We’re doing a PoC right now for a company with >400,000 employees. I am not their security team, and we haven’t sold yet, but on our end everything we’ve run into is normal procurement BS. The main thing that happens as you start to sell to larger customers is that you have to fill out a lot of forms saying your product does not use slave labor and such.
The “you’re sued” part is part of what ensures that the forms get filled out honestly and comprehensively.
Depending on the kind of audit you do, the actual deliverable you give your auditor may just be a spreadsheet with a bunch of Y/N answers to hundreds of questions like “Do all workstations have endpoint protection software”, “Do all servers have intrusion detection software”, etc. with screenshots of dashboards as supporting evidence for some of them.
But regardless of how much evidence an external auditor asks for, at large companies doing important audits, every single thing you say to the auditor will be backed internally with supporting evidence and justification for each answer you give.
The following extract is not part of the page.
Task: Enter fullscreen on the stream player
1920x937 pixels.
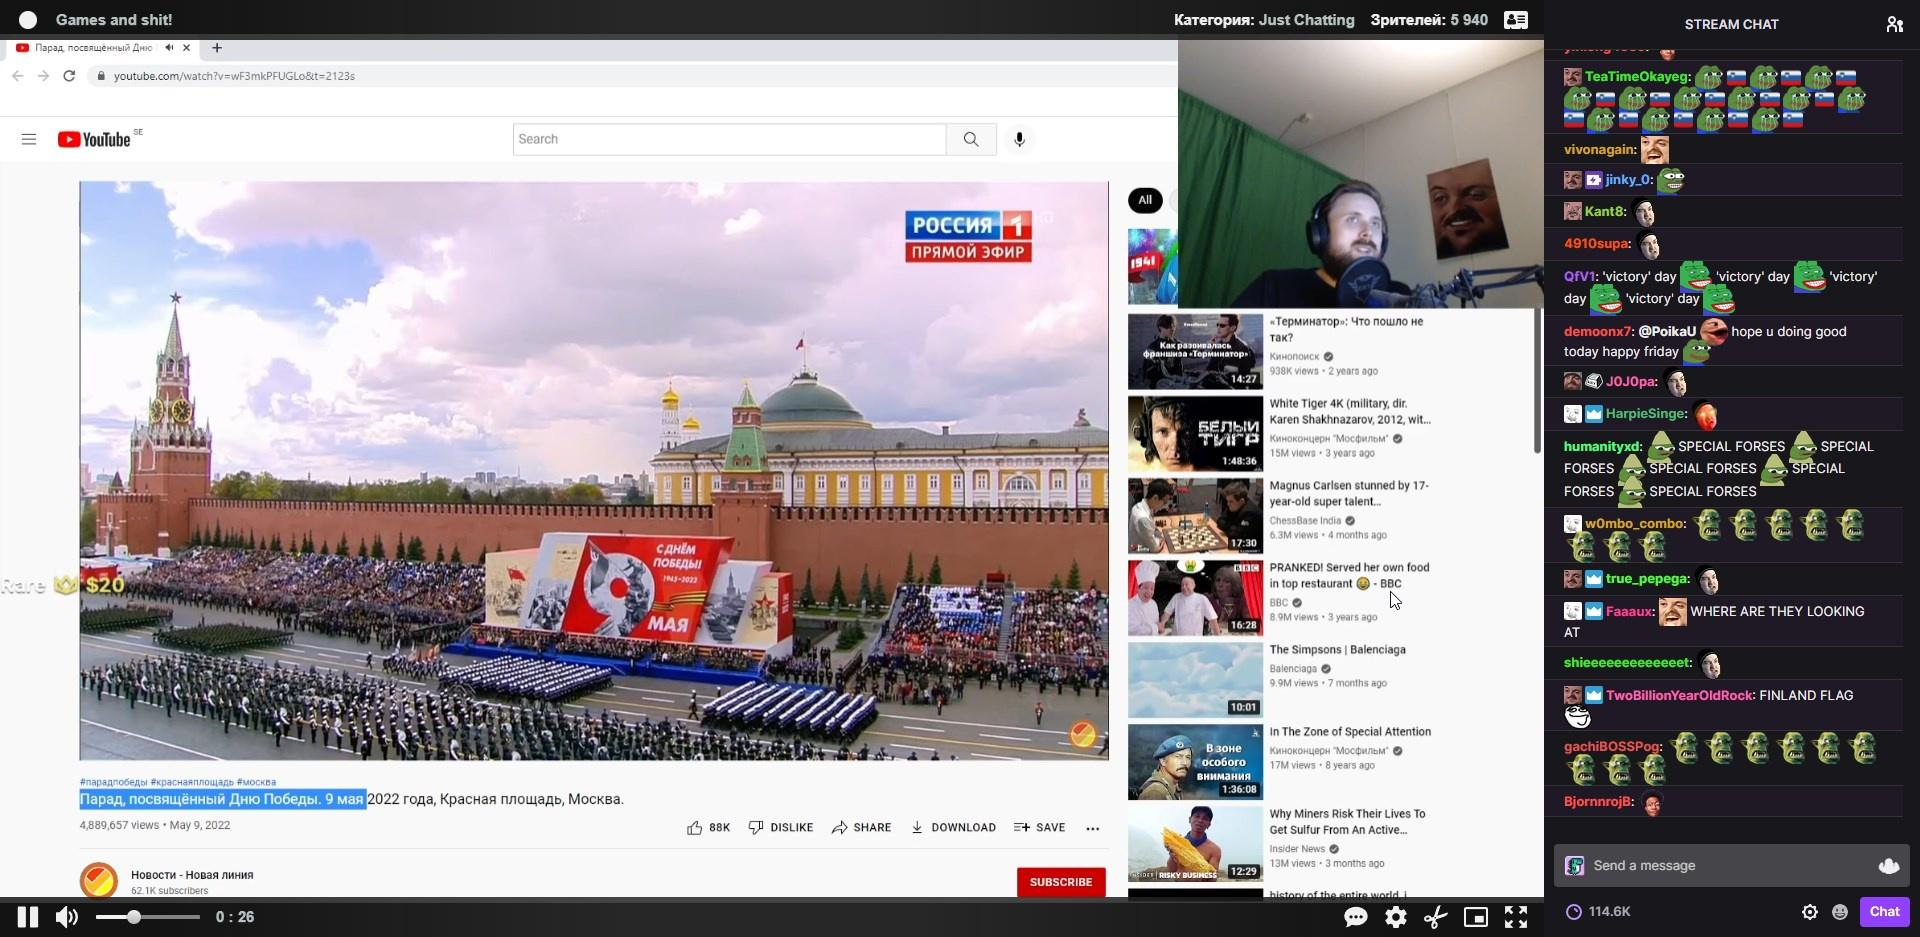Action: click(x=1516, y=917)
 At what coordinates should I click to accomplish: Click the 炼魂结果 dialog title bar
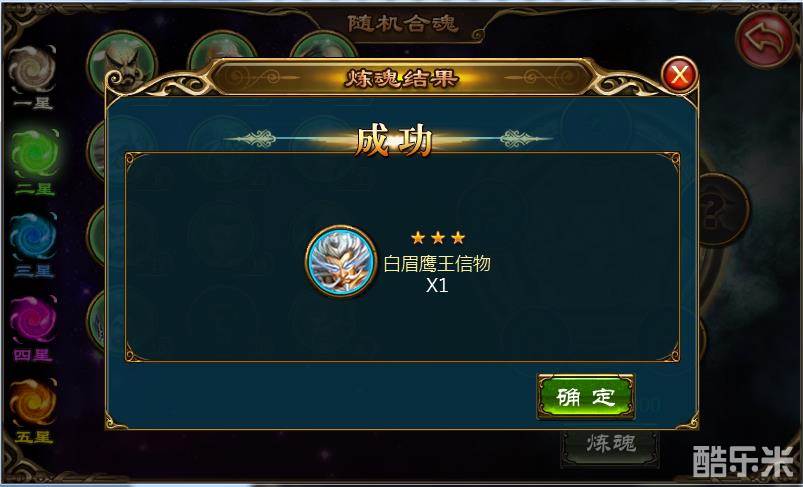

At a bank you might have an “internal audit” department that has lots of meetings and back-and-forth with your IT department; at an airline it might be a consulting firm that you bring in to modernize your IT and help you handle the audit, or, depending on your relationship with your auditor and the nature of the audit, it might be someone from the audit firm itself that is advising you. In each case, their purpose is to make sure that every machine across your firm really does have correctly configured EDR, fully up to date security patches, firewalled, etc. before you claim that officially to an auditor.
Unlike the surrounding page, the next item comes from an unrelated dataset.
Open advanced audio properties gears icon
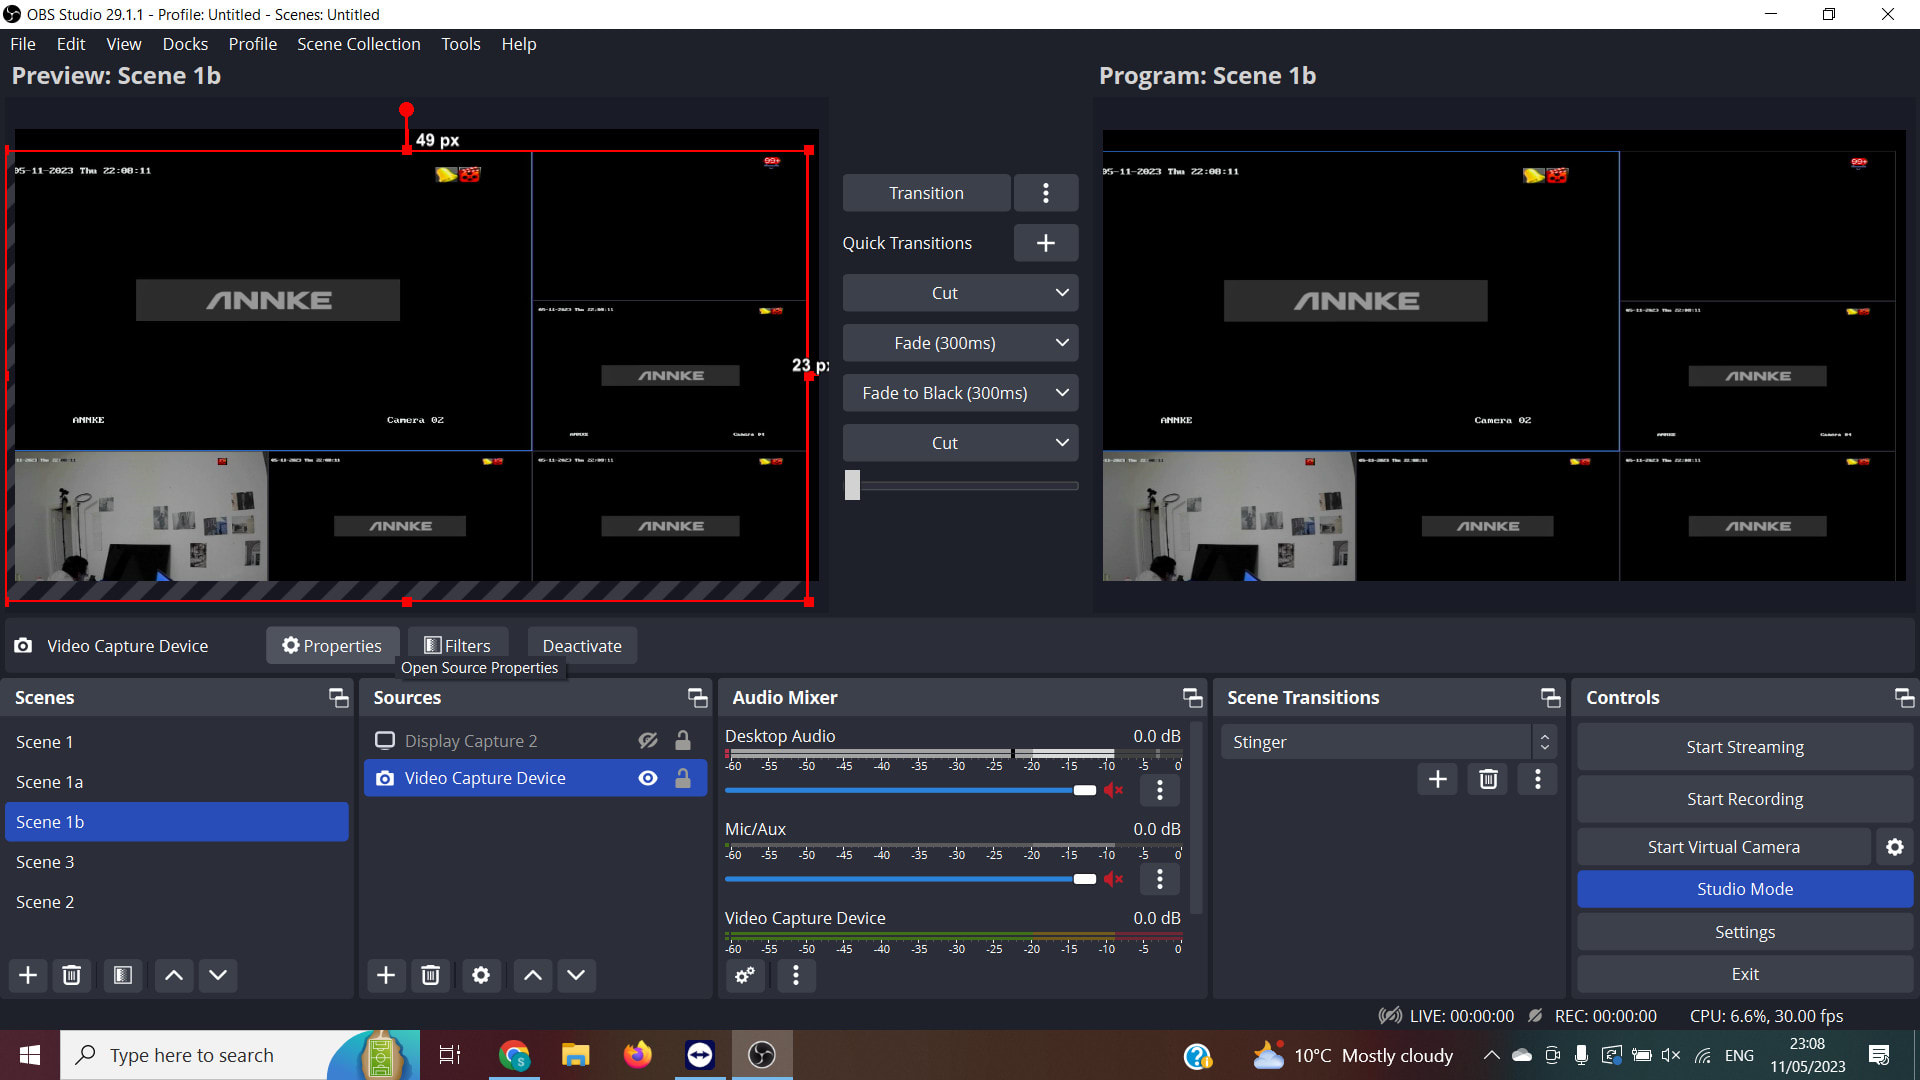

Maybe you have some random box used to show news headlines on TVs in the hallways—turns out these are technically in-scope for having EDR and all sorts of other endpoint controls, but they’re not compatible with or not correctly configured to run Microsoft Defender, or something. Your IT department will say that there are various compensating / mitigating controls or justifications for why they’re out of scope, e.g. the firewall blocks all network access except the one website they need to show the news, the hardware itself is in a locked IT closet, they don’t even have a mouse / keyboard plugged in, etc. These justifications will usually be accepted unless you get a real stickler (or have an obstinate “internal auditor”). But it’s a lot easier to just say “they all run CrowdStrike” than it is to keep track of all these rationales and compensating controls, and indeed ease-of-deployment is literally the first bullet in CrowdStrike’s marketing vs. Microsoft Defender:
You wrote in a sibling reply:
I agree that this has little to do with “regulatory failure” and don’t know / don’t have an opinion on whether that’s what the original tweet author was actually trying to communicate. But my point is that firms absolutely do make purchasing decisions about security software for compliance reasons, and a selling point of CrowdStrike (and Carbon Black, and SentinelOne) is that they make 100% compliance easier to achieve and demonstrate vs. alternative solutions. That’s not a regulatory failure or even necessarily problematic, but it does result in somewhat different outcomes compared to a decision process of “unthinkingly going with the name brand option” or “carefully evaluate and consider only which solutions provide the best actual security vs. which are theater”.